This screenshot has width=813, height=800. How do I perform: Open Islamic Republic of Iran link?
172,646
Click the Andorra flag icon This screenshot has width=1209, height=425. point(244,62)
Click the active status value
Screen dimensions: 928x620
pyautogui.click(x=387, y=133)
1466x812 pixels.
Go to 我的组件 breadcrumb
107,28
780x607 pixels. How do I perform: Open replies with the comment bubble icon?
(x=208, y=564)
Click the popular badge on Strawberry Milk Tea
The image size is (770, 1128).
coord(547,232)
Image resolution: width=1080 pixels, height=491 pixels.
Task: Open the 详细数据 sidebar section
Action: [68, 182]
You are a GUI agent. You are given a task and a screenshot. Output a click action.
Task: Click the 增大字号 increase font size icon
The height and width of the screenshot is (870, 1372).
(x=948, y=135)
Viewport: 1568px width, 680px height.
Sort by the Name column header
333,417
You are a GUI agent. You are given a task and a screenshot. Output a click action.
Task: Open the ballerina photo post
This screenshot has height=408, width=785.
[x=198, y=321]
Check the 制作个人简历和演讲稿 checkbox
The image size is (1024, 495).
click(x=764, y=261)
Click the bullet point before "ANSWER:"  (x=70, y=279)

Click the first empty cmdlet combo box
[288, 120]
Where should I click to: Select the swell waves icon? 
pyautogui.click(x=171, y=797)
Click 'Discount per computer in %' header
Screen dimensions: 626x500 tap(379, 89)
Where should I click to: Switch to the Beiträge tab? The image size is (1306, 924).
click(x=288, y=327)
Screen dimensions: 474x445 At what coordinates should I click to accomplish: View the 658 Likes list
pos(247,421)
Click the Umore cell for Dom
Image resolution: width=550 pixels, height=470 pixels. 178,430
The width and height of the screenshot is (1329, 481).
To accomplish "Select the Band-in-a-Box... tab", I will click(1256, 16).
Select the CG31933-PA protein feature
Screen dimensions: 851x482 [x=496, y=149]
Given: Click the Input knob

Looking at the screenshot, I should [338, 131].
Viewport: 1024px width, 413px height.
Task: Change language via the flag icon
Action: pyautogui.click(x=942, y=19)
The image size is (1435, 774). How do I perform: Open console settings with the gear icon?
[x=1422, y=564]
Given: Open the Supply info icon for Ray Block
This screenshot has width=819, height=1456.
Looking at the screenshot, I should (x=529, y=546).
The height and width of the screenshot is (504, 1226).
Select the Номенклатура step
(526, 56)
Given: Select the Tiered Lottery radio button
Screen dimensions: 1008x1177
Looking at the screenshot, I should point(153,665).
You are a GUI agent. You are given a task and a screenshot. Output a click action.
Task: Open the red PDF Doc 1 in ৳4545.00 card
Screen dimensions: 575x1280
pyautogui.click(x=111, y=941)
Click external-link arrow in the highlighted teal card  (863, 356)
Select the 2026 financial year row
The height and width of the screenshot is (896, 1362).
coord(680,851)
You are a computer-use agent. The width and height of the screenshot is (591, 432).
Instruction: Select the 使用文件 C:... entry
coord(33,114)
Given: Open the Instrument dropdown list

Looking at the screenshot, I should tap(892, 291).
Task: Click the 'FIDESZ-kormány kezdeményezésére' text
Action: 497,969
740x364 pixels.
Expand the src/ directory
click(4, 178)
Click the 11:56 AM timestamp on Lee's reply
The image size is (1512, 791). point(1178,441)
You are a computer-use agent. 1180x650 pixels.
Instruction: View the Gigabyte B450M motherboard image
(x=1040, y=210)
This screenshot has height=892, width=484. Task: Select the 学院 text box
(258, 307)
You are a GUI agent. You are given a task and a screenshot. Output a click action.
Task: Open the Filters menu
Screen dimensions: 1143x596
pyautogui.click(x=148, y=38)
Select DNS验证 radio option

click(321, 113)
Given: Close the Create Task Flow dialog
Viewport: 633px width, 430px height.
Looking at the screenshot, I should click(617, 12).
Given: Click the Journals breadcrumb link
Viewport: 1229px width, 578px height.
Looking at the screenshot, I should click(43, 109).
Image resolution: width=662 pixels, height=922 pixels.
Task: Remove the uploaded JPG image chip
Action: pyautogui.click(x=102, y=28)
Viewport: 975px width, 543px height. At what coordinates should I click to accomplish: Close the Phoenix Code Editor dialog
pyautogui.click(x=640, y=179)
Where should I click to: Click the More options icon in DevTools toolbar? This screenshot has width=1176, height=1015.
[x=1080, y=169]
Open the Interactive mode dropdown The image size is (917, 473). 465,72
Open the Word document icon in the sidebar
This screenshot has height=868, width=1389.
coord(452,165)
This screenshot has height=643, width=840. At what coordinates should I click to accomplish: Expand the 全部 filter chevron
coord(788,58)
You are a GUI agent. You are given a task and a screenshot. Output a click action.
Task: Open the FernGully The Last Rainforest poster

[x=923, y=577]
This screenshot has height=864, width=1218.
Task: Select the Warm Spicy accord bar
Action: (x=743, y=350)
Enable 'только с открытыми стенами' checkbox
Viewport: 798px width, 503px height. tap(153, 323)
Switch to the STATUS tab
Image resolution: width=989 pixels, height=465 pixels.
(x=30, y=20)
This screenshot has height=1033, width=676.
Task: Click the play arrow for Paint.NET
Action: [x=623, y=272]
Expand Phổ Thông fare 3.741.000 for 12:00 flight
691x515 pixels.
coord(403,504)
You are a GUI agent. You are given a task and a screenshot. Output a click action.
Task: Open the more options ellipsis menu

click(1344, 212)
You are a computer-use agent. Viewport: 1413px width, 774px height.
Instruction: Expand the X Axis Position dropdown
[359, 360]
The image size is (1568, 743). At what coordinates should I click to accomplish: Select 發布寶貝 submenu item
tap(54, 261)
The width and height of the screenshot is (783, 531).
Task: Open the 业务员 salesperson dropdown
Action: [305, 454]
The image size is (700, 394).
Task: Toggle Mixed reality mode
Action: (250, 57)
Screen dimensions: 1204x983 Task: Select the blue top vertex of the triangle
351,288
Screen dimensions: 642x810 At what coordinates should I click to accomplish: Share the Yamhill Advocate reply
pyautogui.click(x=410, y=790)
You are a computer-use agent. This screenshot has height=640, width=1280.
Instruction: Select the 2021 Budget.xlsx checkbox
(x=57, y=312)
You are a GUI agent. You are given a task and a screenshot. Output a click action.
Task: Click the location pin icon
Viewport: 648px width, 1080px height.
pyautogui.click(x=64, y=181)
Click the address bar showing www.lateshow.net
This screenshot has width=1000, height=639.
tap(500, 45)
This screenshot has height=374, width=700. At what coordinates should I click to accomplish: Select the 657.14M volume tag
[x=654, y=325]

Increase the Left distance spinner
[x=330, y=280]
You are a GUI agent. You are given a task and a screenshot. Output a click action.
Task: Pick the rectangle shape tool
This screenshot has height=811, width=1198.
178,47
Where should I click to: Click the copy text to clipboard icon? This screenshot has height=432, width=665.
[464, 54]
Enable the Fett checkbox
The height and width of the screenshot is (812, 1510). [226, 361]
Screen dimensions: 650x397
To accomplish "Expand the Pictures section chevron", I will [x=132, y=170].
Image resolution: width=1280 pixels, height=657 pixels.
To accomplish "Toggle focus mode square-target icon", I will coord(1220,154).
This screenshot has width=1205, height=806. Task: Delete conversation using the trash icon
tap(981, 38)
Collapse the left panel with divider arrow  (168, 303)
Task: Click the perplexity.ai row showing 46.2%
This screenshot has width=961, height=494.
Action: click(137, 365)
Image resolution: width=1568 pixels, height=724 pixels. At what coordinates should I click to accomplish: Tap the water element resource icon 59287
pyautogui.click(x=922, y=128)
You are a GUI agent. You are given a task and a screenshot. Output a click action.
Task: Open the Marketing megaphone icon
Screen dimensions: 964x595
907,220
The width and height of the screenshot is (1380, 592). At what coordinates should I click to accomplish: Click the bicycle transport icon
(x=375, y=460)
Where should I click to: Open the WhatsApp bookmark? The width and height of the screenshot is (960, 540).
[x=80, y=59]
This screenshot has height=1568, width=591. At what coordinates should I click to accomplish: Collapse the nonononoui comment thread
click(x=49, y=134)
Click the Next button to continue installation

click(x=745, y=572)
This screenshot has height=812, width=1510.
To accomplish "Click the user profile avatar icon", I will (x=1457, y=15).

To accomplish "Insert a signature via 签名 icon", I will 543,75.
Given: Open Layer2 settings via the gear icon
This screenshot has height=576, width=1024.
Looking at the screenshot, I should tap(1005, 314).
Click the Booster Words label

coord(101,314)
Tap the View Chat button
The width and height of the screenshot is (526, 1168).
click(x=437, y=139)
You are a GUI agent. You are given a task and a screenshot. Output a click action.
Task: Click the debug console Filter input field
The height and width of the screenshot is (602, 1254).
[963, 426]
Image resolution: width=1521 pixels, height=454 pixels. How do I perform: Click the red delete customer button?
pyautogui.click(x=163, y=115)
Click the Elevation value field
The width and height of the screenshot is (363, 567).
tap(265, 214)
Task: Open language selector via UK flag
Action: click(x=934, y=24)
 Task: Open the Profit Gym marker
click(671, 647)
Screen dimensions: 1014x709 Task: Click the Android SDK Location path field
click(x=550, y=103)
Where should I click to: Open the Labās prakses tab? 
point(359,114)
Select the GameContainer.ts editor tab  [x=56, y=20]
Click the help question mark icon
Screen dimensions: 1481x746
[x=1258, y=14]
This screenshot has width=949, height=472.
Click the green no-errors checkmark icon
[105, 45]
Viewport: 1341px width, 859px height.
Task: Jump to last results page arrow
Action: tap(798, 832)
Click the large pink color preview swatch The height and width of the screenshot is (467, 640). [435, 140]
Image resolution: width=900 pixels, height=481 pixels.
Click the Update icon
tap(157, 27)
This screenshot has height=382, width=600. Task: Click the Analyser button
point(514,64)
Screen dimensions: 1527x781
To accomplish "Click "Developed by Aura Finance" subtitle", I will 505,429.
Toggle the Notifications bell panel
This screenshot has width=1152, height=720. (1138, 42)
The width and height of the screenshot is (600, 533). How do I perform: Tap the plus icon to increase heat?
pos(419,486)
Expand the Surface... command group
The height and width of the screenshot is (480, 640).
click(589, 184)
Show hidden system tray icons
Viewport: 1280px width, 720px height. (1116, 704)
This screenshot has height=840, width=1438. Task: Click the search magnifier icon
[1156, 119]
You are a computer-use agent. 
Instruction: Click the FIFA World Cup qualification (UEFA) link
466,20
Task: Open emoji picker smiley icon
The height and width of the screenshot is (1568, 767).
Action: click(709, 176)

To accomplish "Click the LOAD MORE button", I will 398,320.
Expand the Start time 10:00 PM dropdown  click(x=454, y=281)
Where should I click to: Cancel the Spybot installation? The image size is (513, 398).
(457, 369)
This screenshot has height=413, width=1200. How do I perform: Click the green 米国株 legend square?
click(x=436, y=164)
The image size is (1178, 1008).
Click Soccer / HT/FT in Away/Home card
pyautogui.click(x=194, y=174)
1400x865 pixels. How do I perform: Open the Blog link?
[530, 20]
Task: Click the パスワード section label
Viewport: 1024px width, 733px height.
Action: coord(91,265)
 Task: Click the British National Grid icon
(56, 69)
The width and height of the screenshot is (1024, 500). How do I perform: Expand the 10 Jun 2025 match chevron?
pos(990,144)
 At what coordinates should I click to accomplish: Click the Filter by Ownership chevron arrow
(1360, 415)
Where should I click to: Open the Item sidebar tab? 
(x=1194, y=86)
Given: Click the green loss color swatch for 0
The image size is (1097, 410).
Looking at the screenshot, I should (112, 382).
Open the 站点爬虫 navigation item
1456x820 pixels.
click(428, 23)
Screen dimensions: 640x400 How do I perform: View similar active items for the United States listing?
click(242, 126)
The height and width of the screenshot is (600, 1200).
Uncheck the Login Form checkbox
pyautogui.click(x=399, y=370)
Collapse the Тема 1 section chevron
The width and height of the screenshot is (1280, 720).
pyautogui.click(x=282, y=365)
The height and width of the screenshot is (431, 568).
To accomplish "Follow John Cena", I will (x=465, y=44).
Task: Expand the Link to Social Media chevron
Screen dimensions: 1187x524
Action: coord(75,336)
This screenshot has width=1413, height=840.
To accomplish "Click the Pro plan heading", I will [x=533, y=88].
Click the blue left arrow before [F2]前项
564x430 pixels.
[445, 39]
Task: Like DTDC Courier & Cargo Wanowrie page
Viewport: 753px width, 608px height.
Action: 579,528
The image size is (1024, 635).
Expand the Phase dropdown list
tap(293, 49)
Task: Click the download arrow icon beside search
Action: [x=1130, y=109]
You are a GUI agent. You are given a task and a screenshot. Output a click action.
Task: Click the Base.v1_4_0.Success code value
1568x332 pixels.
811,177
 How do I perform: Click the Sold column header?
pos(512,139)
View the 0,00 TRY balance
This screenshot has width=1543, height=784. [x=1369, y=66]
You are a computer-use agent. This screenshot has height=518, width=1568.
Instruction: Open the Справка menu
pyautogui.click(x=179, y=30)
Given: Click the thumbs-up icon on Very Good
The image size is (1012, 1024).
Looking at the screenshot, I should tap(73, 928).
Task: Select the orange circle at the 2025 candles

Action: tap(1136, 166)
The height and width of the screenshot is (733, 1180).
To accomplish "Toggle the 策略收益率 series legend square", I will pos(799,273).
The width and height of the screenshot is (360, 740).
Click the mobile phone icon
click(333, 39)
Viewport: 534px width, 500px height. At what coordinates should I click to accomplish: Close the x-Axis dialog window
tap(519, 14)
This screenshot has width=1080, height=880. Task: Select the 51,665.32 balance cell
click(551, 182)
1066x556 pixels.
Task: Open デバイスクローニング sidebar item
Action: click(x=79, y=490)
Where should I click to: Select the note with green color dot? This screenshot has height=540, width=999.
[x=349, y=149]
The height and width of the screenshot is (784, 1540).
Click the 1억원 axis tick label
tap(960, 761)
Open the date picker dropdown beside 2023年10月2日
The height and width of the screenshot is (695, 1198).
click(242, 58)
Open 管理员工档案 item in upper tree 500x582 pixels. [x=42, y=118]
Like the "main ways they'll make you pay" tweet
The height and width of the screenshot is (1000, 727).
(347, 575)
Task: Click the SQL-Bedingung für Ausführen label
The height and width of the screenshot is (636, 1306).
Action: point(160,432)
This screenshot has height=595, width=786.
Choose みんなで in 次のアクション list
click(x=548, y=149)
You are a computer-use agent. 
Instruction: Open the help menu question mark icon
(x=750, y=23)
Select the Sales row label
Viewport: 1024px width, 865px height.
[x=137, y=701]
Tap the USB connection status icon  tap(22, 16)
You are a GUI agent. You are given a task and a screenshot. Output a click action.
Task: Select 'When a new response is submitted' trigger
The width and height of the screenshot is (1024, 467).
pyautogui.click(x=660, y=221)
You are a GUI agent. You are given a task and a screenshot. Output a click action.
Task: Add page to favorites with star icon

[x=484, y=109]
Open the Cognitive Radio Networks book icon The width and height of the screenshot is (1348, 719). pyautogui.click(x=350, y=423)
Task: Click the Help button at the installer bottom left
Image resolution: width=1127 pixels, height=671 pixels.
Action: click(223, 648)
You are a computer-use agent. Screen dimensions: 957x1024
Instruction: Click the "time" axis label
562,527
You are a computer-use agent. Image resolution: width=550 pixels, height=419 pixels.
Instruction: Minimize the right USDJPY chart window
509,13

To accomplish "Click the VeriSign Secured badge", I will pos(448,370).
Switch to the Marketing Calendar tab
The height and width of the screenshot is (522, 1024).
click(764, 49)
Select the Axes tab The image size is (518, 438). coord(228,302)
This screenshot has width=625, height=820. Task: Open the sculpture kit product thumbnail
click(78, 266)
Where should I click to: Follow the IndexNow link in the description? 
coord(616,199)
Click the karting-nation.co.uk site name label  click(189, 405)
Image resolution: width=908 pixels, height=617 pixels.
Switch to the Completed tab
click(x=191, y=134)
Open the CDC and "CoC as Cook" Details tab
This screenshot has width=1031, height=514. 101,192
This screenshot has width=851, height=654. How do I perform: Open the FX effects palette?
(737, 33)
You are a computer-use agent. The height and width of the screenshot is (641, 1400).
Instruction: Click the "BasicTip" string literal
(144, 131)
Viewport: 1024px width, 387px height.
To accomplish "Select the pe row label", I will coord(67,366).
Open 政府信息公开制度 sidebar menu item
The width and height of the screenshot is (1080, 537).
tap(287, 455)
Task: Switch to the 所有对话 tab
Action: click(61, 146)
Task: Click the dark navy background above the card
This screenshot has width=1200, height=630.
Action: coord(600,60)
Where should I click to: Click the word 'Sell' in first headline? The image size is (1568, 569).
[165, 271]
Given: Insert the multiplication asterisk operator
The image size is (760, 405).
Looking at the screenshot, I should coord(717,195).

Problem requirements =
Whenever "Insert" shows up in a line of the listing, copy that whole line.

Reply to the exercise =
To accomplish "Insert a signature via 签名 icon", I will 543,75.
Given: Insert the multiplication asterisk operator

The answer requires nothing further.